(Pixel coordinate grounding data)
• • • • • • •
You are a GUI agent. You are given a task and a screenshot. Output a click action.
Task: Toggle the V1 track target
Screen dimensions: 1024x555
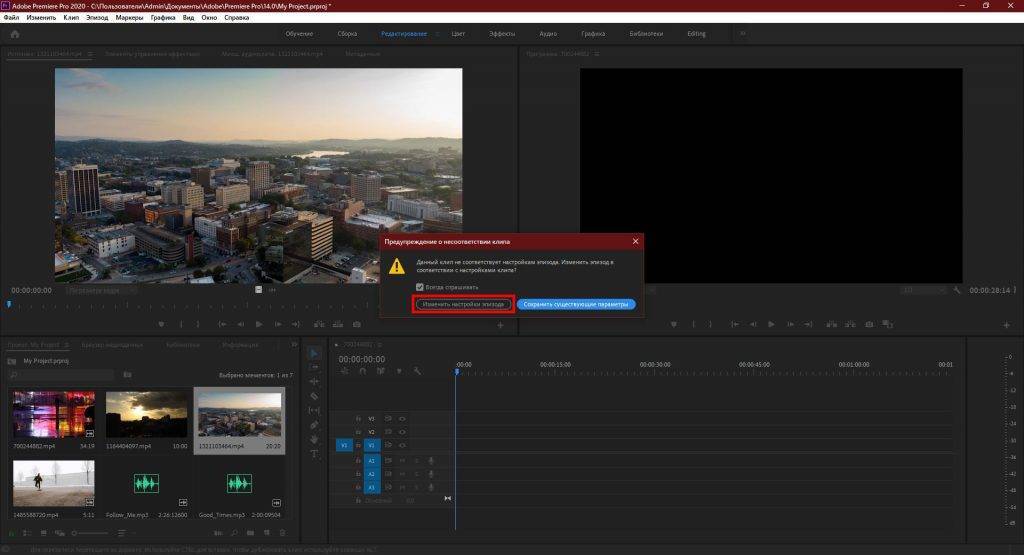click(x=370, y=445)
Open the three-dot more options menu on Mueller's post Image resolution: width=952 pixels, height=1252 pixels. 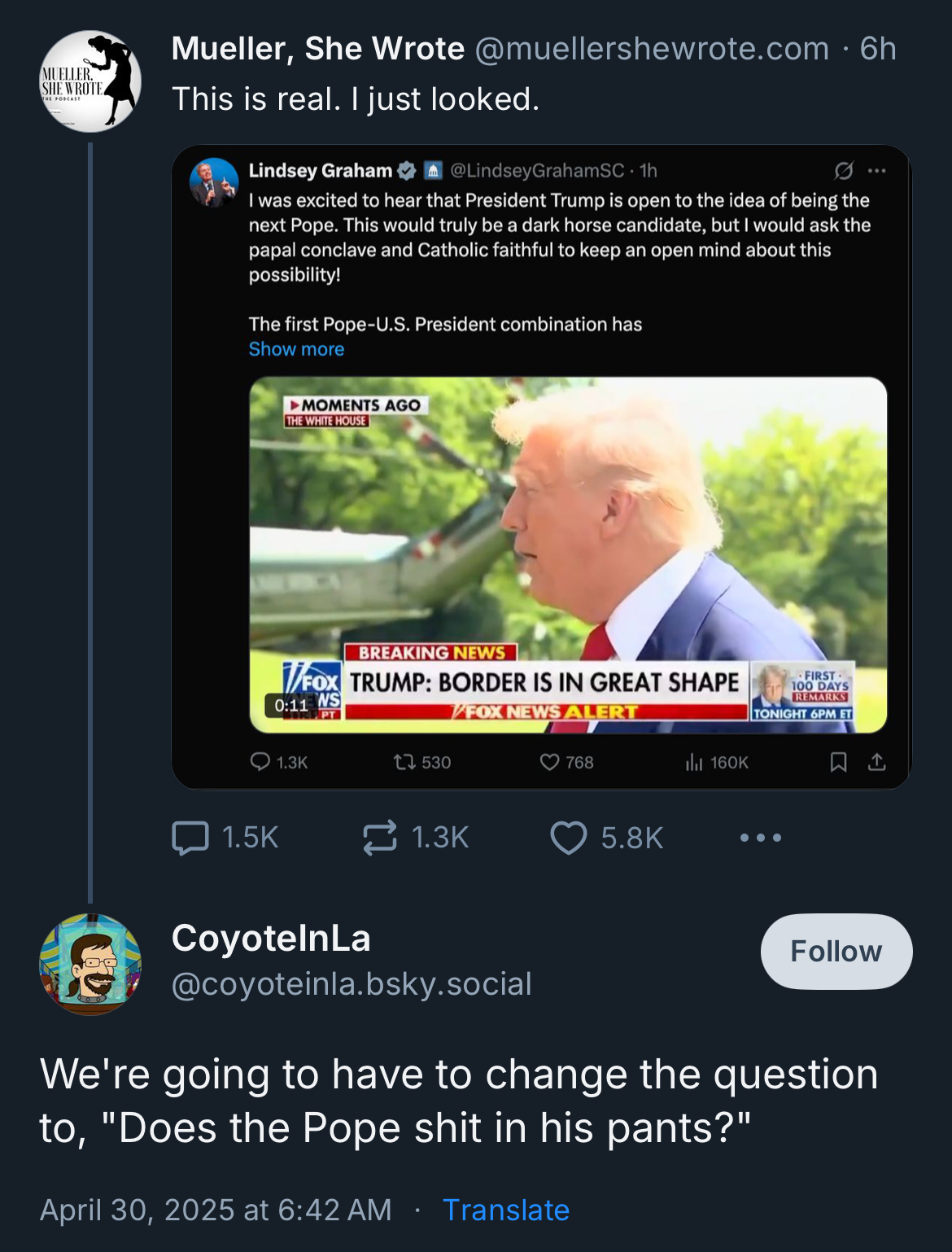tap(761, 838)
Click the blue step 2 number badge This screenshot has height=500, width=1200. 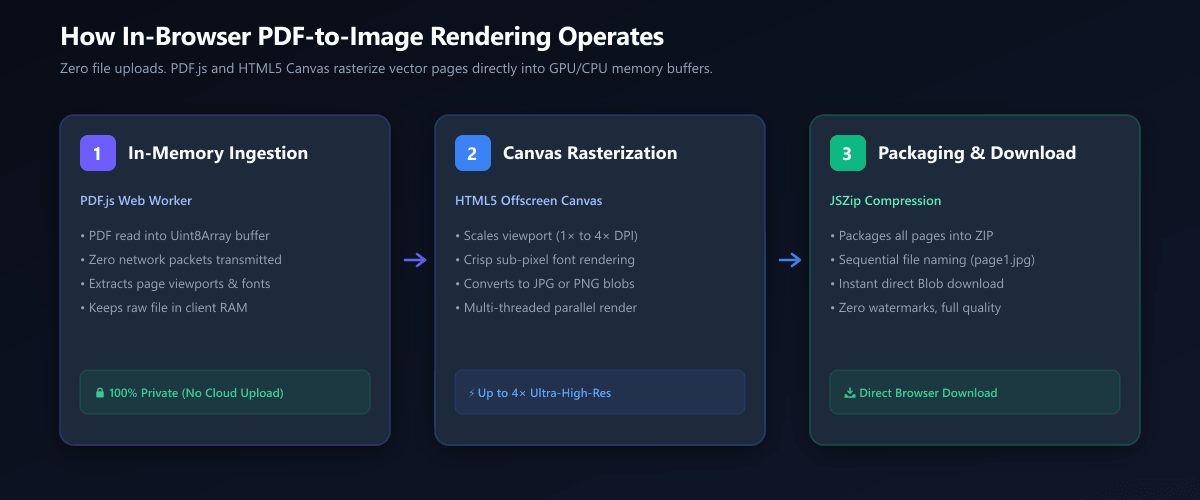(x=473, y=153)
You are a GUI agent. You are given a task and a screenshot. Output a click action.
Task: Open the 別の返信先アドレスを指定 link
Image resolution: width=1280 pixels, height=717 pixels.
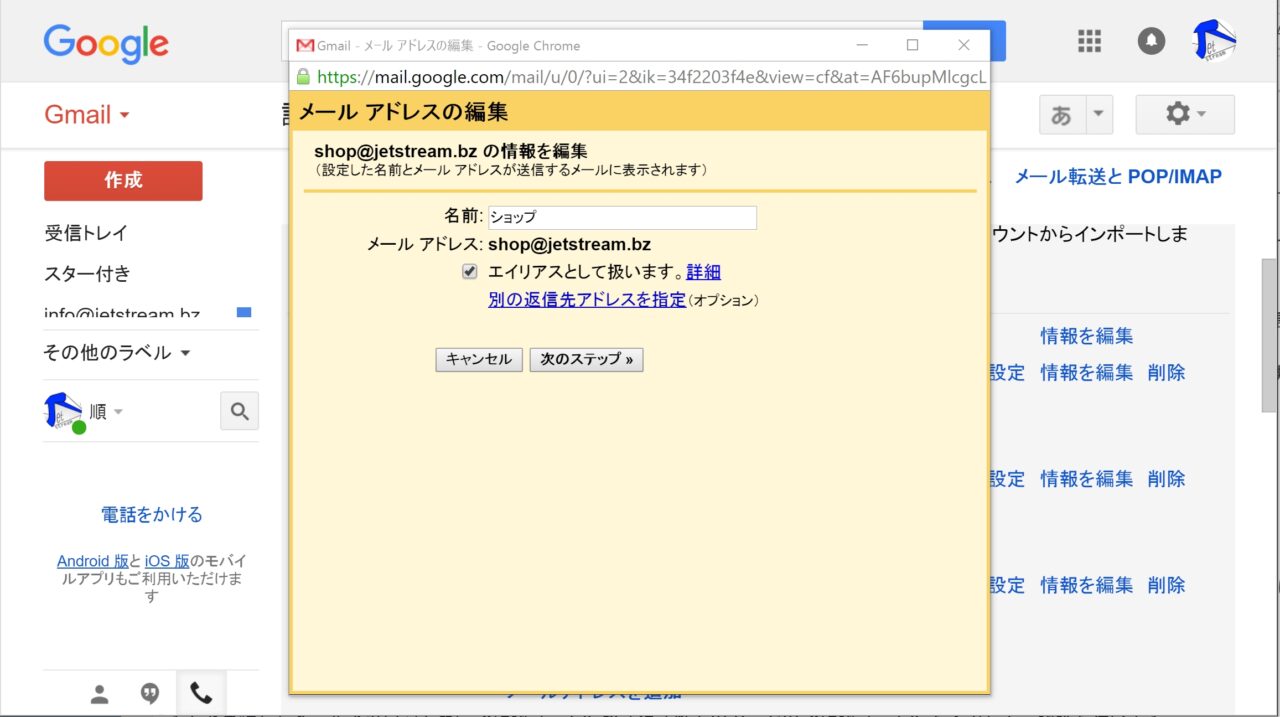(x=587, y=300)
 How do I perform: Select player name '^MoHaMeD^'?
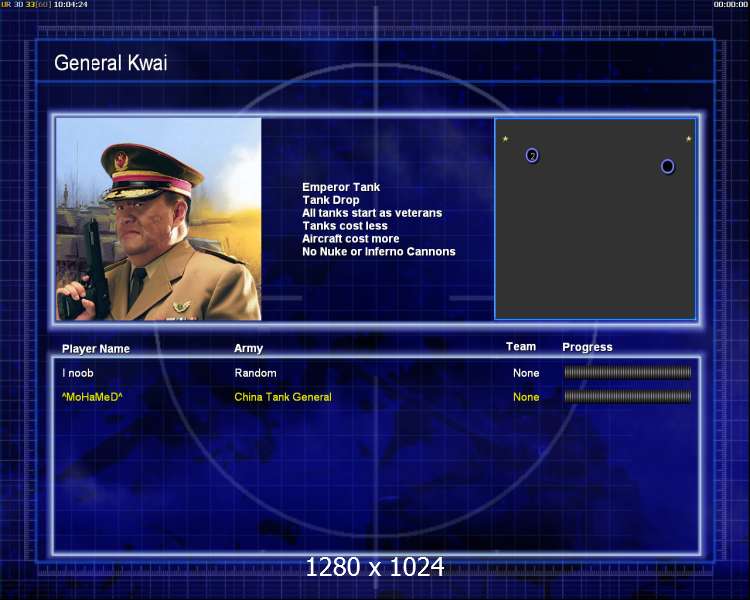[x=92, y=397]
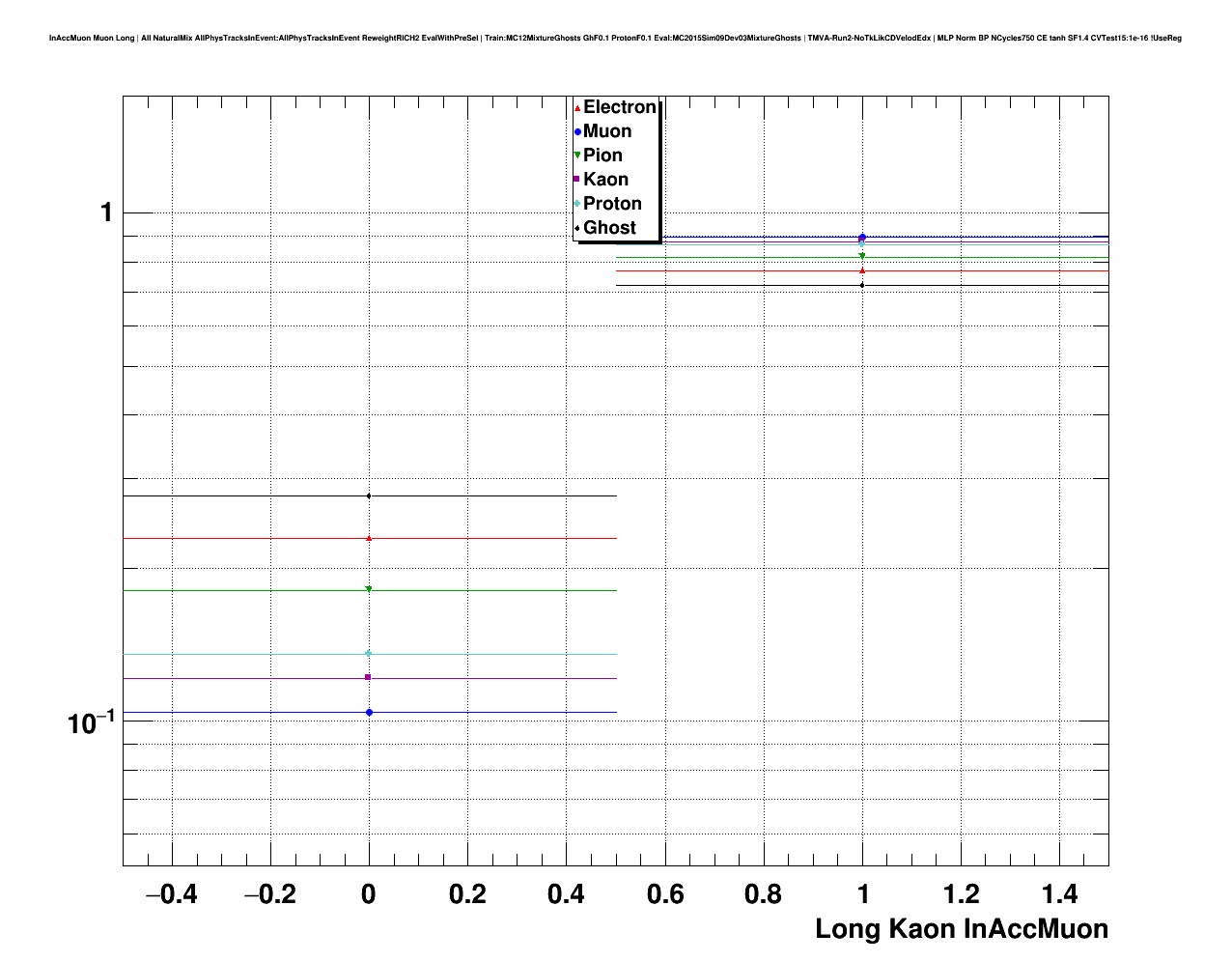The image size is (1232, 962).
Task: Select the cyan Proton data point at x=0
Action: click(369, 654)
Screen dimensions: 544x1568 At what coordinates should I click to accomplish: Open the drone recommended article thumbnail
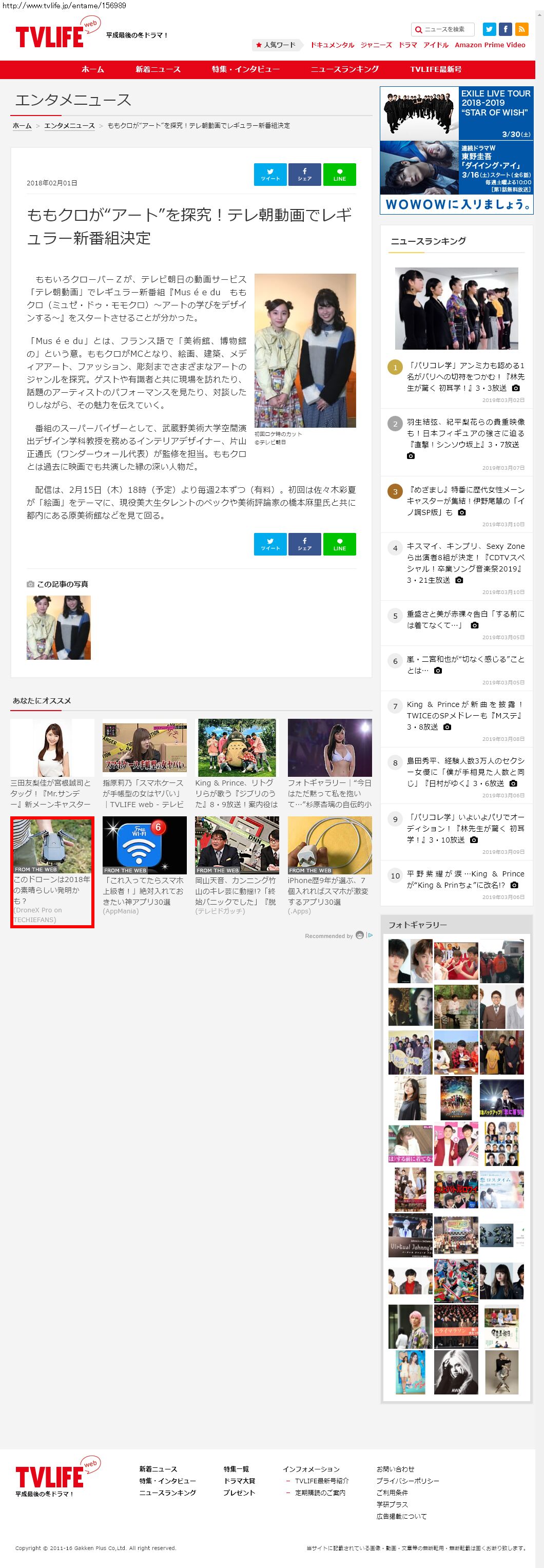pyautogui.click(x=52, y=845)
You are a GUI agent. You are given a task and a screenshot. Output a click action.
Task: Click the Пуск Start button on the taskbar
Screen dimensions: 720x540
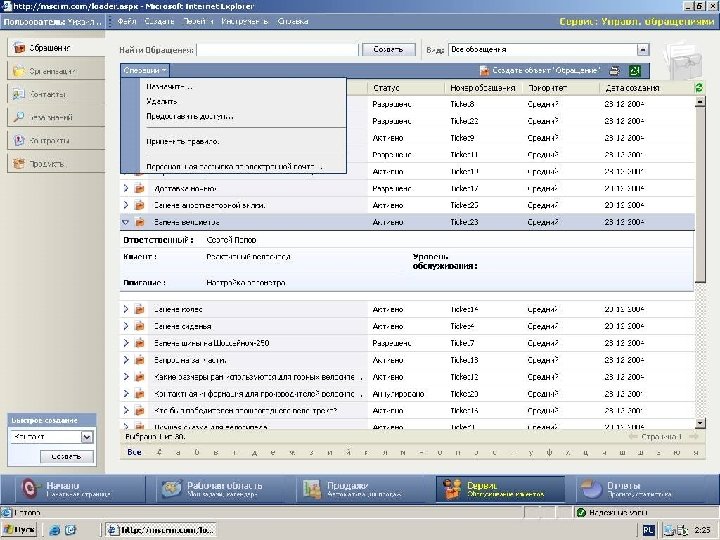20,529
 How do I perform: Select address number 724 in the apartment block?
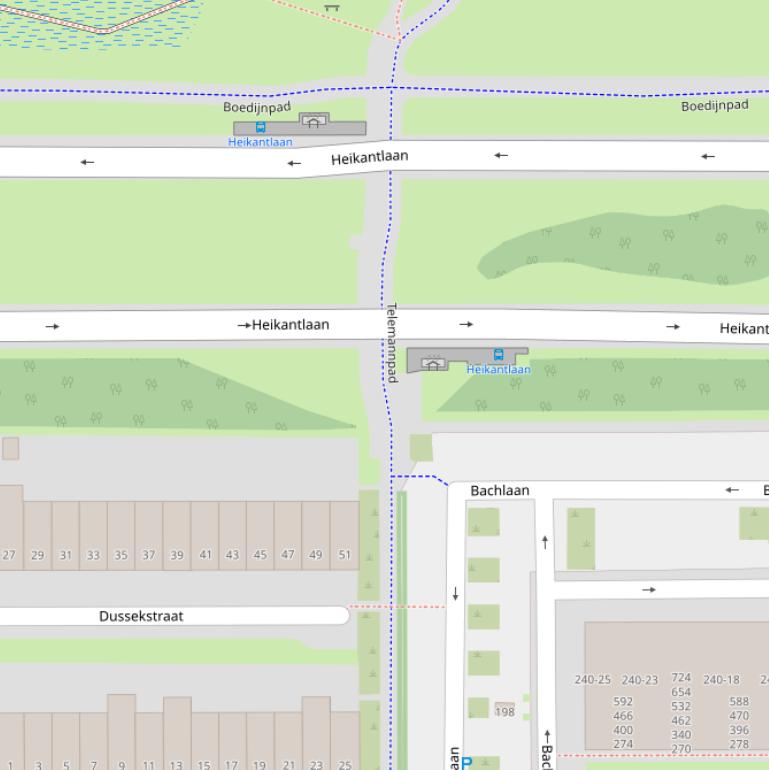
• • • • • • •
Assignment:
Write out word for word every line from the line with "Task: Click the" through the final line of the records, both included, skipping the pictures.

Response to this task:
Task: Click the Пуск Start button on the taskbar
Screen dimensions: 720x540
20,529
 How do I perform: Select address number 724 in the apartment block?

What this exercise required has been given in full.